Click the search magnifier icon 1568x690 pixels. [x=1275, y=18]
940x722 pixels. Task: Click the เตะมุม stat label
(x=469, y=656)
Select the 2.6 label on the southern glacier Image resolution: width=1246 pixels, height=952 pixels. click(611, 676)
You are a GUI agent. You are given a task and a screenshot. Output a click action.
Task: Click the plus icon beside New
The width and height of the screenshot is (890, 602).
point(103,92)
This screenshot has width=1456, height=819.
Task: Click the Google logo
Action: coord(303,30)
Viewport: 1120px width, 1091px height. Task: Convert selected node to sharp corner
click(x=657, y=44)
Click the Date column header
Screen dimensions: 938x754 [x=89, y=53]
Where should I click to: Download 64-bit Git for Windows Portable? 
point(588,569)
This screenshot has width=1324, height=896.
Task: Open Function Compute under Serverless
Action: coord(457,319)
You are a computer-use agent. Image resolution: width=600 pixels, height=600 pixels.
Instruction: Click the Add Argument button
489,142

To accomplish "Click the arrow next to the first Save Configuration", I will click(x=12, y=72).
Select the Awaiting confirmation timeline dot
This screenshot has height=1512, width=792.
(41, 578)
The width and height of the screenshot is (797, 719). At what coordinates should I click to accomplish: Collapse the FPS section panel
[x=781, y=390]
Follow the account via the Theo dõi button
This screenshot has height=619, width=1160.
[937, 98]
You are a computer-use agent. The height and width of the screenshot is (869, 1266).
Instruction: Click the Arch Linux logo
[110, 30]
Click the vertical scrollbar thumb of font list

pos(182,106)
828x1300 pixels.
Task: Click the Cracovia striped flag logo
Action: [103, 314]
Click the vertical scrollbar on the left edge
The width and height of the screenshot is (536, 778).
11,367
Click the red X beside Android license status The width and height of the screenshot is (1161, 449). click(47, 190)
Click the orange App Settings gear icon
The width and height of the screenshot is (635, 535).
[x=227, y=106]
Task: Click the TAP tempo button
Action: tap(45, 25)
-*-*-
**To do**
Reproduce the rows word for word, starting at the first line and ending with the line that contains "Click the red". Include that final line.

**Output for this exercise**
Click the search magnifier icon 1568x690 pixels. [x=1275, y=18]
940x722 pixels. Task: Click the เตะมุม stat label
(x=469, y=656)
Select the 2.6 label on the southern glacier Image resolution: width=1246 pixels, height=952 pixels. click(611, 676)
You are a GUI agent. You are given a task and a screenshot. Output a click action.
Task: Click the plus icon beside New
The width and height of the screenshot is (890, 602).
point(103,92)
This screenshot has width=1456, height=819.
Task: Click the Google logo
Action: coord(303,30)
Viewport: 1120px width, 1091px height. Task: Convert selected node to sharp corner
click(x=657, y=44)
Click the Date column header
Screen dimensions: 938x754 [x=89, y=53]
Where should I click to: Download 64-bit Git for Windows Portable? 
point(588,569)
This screenshot has width=1324, height=896.
Task: Open Function Compute under Serverless
Action: coord(457,319)
You are a computer-use agent. Image resolution: width=600 pixels, height=600 pixels.
Instruction: Click the Add Argument button
489,142

To accomplish "Click the arrow next to the first Save Configuration", I will click(x=12, y=72).
Select the Awaiting confirmation timeline dot
This screenshot has height=1512, width=792.
(41, 578)
The width and height of the screenshot is (797, 719). At what coordinates should I click to accomplish: Collapse the FPS section panel
[x=781, y=390]
Follow the account via the Theo dõi button
This screenshot has height=619, width=1160.
[937, 98]
You are a computer-use agent. The height and width of the screenshot is (869, 1266).
Instruction: Click the Arch Linux logo
[110, 30]
Click the vertical scrollbar thumb of font list

pos(182,106)
828x1300 pixels.
Task: Click the Cracovia striped flag logo
Action: [103, 314]
Click the vertical scrollbar on the left edge
The width and height of the screenshot is (536, 778).
11,367
Click the red X beside Android license status The width and height of the screenshot is (1161, 449). click(47, 190)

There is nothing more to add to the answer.